The situation
Arity is Allstate’s data-driven telematics business, with the world’s largest repository of connected driving data. Its primary product was an SDK that partners such as Life360 and Experian integrated into mobile apps and workflows they already owned. The challenge was simple and daunting: show how driving data could strengthen those relationships through experiences around driver safety, driver coaching, and crash detection. The promise made sense, but partners still struggled to picture what it looked like inside their product.
I built an AI-driven prototyping workflow for industry-specific solutions that made Arity’s value tangible in the room — and three SDK partnerships closed.
The architecture I was designing into
Three audiences, one screen.
Across Arity’s four business units, three audiences kept showing up — and the design had to serve all three on the same screen.
Arity (the platform owner)
Needs the data integrity preserved, the source attributed, and the platform’s standards visible enough that the next partner can trust them. Internal stakeholders: product, sales, data science.
The partner (the mid-tier business)
For Mobile Publishing, this is Experian, Alarm.com/ADT, SiriusXM — each of them embedding Arity inside their own product, under their own brand. They need the integration to read as theirs, not ours. For Aggregated Insights, this is a team working from zip-level driving data — pricing, planning, or policy. For InSol, it’s an insurance underwriter.
The end customer (the consumer or operator)
The driver inside an Experian app. The homeowner inside an Alarm.com dashboard. The municipality resident affected by a traffic decision. Most often these people never know Arity exists, and that’s correct — the brand promise belongs to whoever sits in front of them.
Support the business and the customer with the same decision. Both, or it isn’t done.
RTA
A complex model, told one story at a time.
The RTA demo builds a data model step by step — geography, timeframe, competitive context, traffic type — each parameter narrowing what counts as the trade area. The Story Builder walks a partner through that stack in a left rail: numbered steps, each marked READY when complete, the map updating as the assumptions land. The complexity lives in the model; the interface turns it into a story.
Once the trade area is set, partners examine driving behavior in micro detail: who passes the store, who stops, which corridors carry the volume. They can compare competitor drive-in conversion against their own site, then weigh Arity’s telemetry against a traditional mileage-radius trade area and against third-party trade-area vendors they already use. That comparison is where the data advantage becomes visible.
The design decision was the order of operations. Locked progression keeps each assumption visible as the model builds — the narrative carries the complexity so the partner does not have to absorb it all at once.
Geosight
Geosight automates the management of zip-based driving data.
Geosight runs on Aggregated Insights: anonymized driving data, rolled up to the zip level. Year to year, most zip profiles barely move. That stability is exactly why drift matters.

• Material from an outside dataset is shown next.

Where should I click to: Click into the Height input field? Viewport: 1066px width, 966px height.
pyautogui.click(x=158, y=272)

When a safety score or phone-use rate shifts enough to cross a threshold, someone needs to see it — not after the next refresh cycle, but when the change happens. Geosight is built for that.
Two views, two questions — same product, not two audiences. Single-area view: pick a zip or territory and read its driving performance straight (safety, driver score, hard braking, whatever metric is in scope). Regional heatmap: scan a whole region with threshold filters and see what breaks rank — the top five and bottom five zips on any variable in the stack.

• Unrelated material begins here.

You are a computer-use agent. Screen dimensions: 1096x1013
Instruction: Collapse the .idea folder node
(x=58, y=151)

The design decision was to lead with drift, not snapshot. Static choropleths are easy to ship; they go stale the moment they’re printed. Timeframe comparison and threshold filters sit in both views so what you see first is movement. Single-area reading and regional outlier scanning are different tasks; drift is what ties them together.
Mobile Publishing
When the design has to disappear into someone else’s brand.
The Mobile Publishing business closed three SDK partnerships during my tenure: Experian (driver-score features inside a credit and identity product), Alarm.com / ADT (vehicle and driving signals inside a connected-home dashboard), and SiriusXM (connected-vehicle features inside an in-car audio experience). Each one is a B2B SDK licensing arrangement. Each one ends up in front of millions of end customers who will never see the Arity name.
I cannot show those partner-cobranded screens here — they belong to the partners, under NDA — but I can show the decision framework I used across all three.
Defend the data, defer on the chrome.
The rule I held: Arity gets to insist on how the data is computed, labeled, and qualified. The partner gets to insist on how the data looks, sounds, and is named inside their product. The boundary lives at the integrity of the calculation, not at the pixel.
Partner brands got theme adapters on a single reference design.
We built a single reference implementation of each SDK feature in an Arity-branded sandbox, then produced a theme adapter for each partner that bound the same component tree to their type, color, spacing, and copy systems. The partner’s product engineering teams could read the diff, not relearn the system.
The hard part isn’t the SDK integration. It’s holding the line on data integrity while the partner owns everything the customer sees. That trade is most of the job.